Start of SUPPLIED ENTRIES
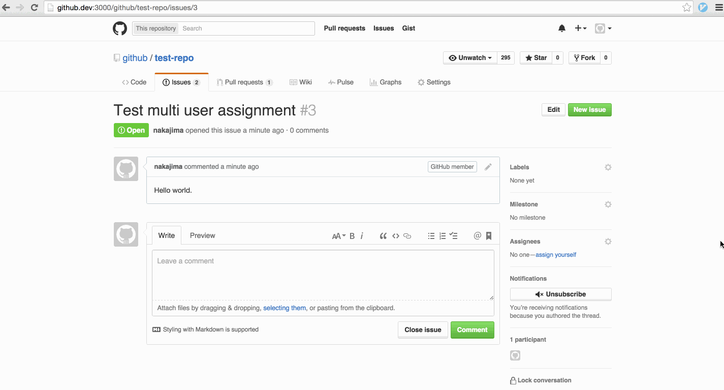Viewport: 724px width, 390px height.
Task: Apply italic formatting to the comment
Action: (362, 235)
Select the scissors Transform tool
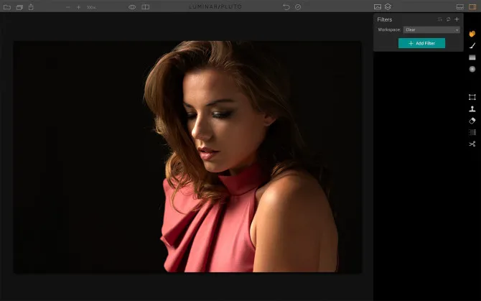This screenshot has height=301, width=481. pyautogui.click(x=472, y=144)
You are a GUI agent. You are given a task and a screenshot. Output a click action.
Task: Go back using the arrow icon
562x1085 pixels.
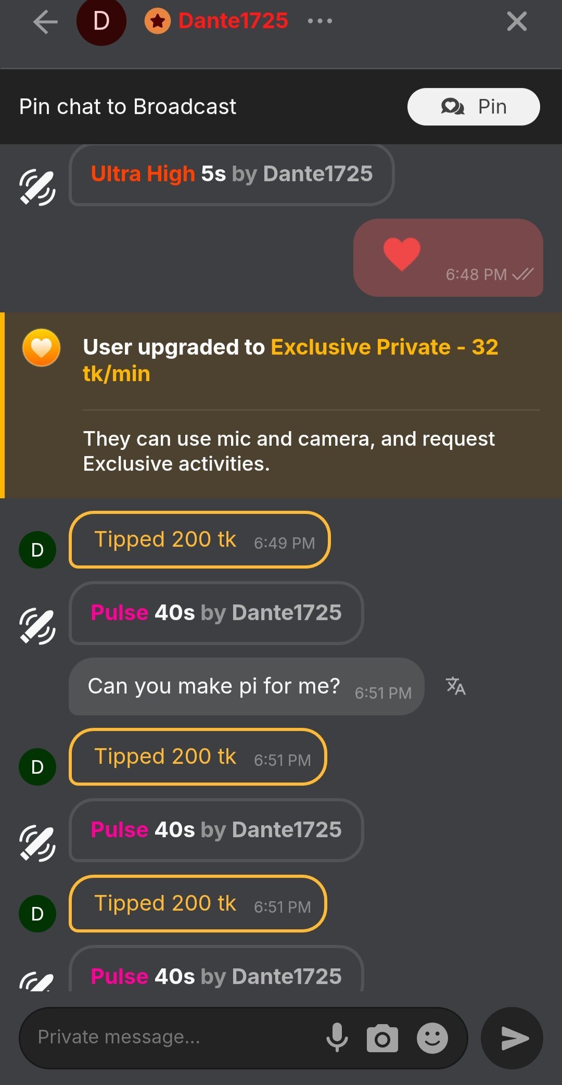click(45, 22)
End of SUPPLIED ENTRIES
> _DIRECTION_: Please update the listing above by replacing "scissors" with "lasso" and keeping everything else unchanged. Leave the pictures out of your answer.

> _WORKED ANSWER_:
Viewport: 724px width, 390px height.
Task: Apply italic formatting to the comment
Action: (362, 235)
Select the lasso Transform tool
This screenshot has height=301, width=481. pyautogui.click(x=472, y=144)
You are a GUI agent. You are given a task and a screenshot. Output a click action.
Task: Go back using the arrow icon
562x1085 pixels.
click(45, 22)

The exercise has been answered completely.